Cette archive est intéressante, car l'intervenante reliait clairement l’avènement de l’argent de poche à celui de la société de consommation qui créait de nouveaux besoins aux enfants de plus en plus confrontés à « l’appel des étalages et de la publicité ». L’argent de poche ne représentait en somme qu'un symptôme de la prédominance de l’argent dans la nouvelle société.
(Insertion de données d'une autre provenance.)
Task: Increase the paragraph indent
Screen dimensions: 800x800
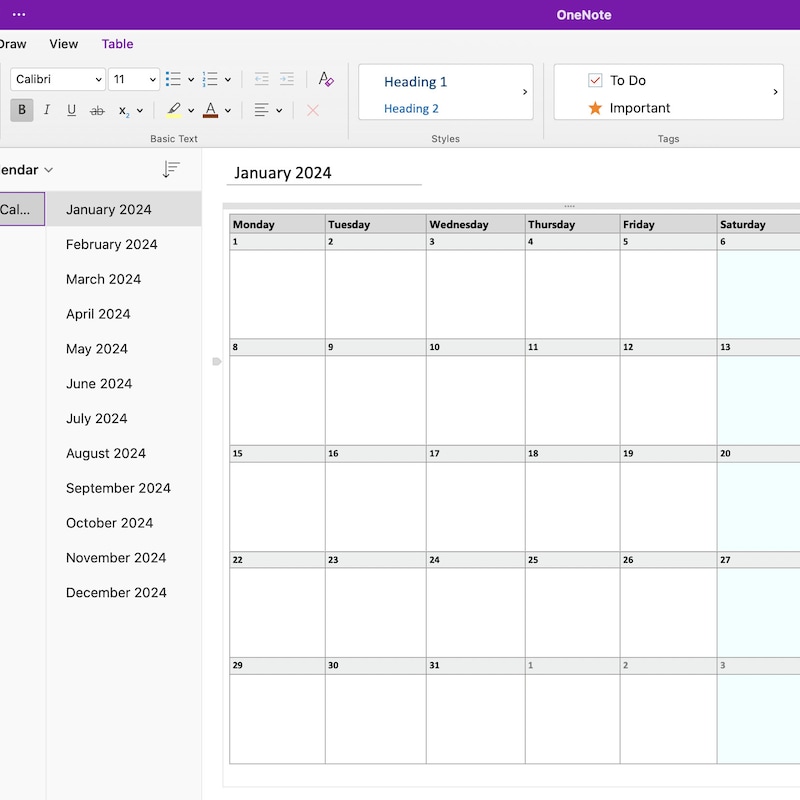Action: click(287, 78)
Elle appelait à privilégier l’effort gratuit ou à maîtriser ce besoin d’argent pour qu’il devienne un « serviteur » plutôt qu’un « maître ».

Ses propos étaient illustrés par un micro-trottoir de parents, dont beaucoup étaient d'ailleurs réfractaires à l’idée de donner de l’argent de poche. Des enfants et adolescents étaient également questionnés sur la manière dont ils dépensaient cet argent. Enfin, une commerçante décrivait les goûts de cette nouvelle clientèle.

Une dizaine d’années plus tard, cette « diabolisation » de l’argent de poche n’avait pas tout à fait disparu. En 1973, le magazine « La vie est là » menait une enquête auprès de jeunes et de leurs parents. Nous avons sélectionné deux passages représentatifs de cette émission à regarder ci-dessous.

Dans la première archive, une mère de famille, aux côtés de sa fille Pascale, évoquait l'argent de poche qu'elle donnait à ses quatre enfants en fonction de leur âge. D'un milieu aisé, elle expliquait ne pas vouloir donner trop d'argent à ses enfants au grand dam de l'adolescente. Sa mère l'encourageait plutôt à faire des petits boulots pour connaître la valeur de l'argent.

Même défiance vis-à-vis de l’argent dans cette famille modeste également interrogée en 1973. Françoise, adolescente, son petit frère et leur mère évoquaient le sujet. La jeune fille n'en recevait pas, pour elle l'argent n’était pas important. La mère estimait qu'en donner aux enfants les empêchait de connaître sa valeur. D'un milieu ouvrier, elle souhaitait avant tout que ses enfants privilégient le travail. Des arguments toujours cités par les parents en 2023.

Une famille modeste et l'argent de poche
1973 - 04:36 - vidéo

Plus près de nous, en 1995, la tranche des 12-18 ans possédait un réel pouvoir d’achat. Les ados dépensaient essentiellement pour s’habiller, aller au cinéma ou acheter des cigarettes… Le sujet diffusé dans le 13 heures de Jean-Pierre Pernaut ressemblait beaucoup à notre archive de tête. De manière assez frappante, les jeunes dépensaient toujours leur argent de poche un peu de la même manière, les friandises et les jeux restaient en tête de leurs achats. Quant aux parents, ils s’interrogeaient encore sur la somme à verser, comme dans nos archives. Côté caution scientifique, Dominique Lassare, professeure de psychologie sociale à Reims, expliquait le rôle de l’argent de poche, qu'elle assimilait désormais à une sorte de rite d’entrée dans la société de consommation.